Material for the task.

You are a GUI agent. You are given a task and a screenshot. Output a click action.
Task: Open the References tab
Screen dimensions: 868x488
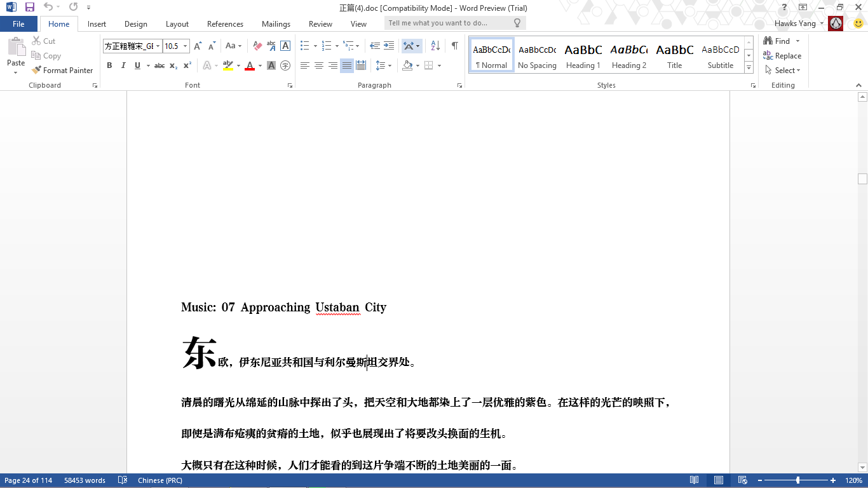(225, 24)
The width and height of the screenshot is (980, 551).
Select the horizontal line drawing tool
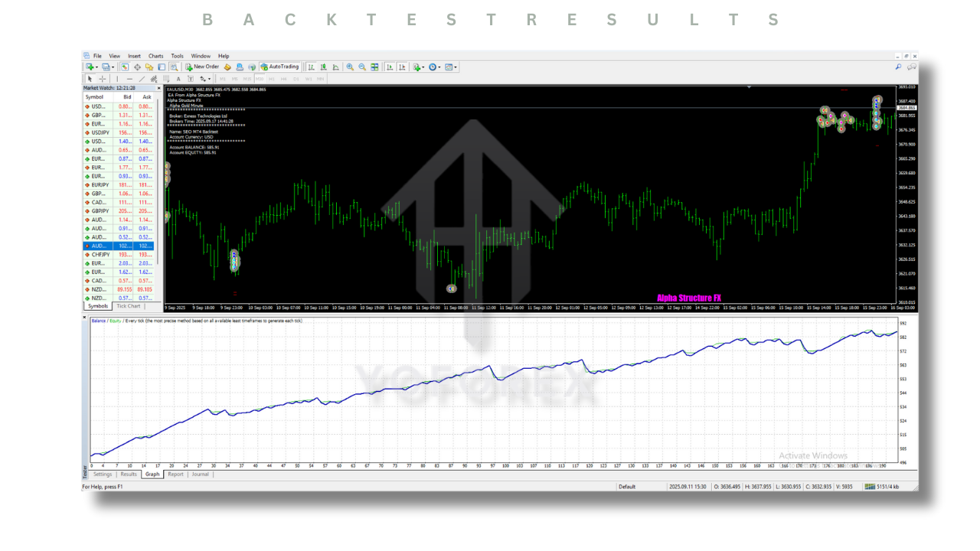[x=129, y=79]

==

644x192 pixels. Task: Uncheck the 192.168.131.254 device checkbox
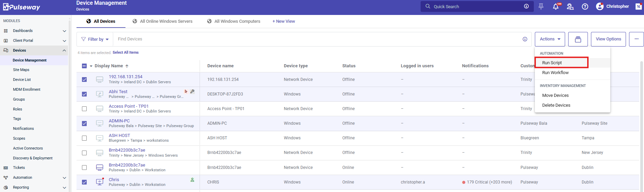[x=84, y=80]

What you should do. Pull every line containing "screenshot" out of the material and copy it.

Your response.
You are a GUI agent. You are given a task and a screenshot. Output a click action.
The width and height of the screenshot is (980, 551).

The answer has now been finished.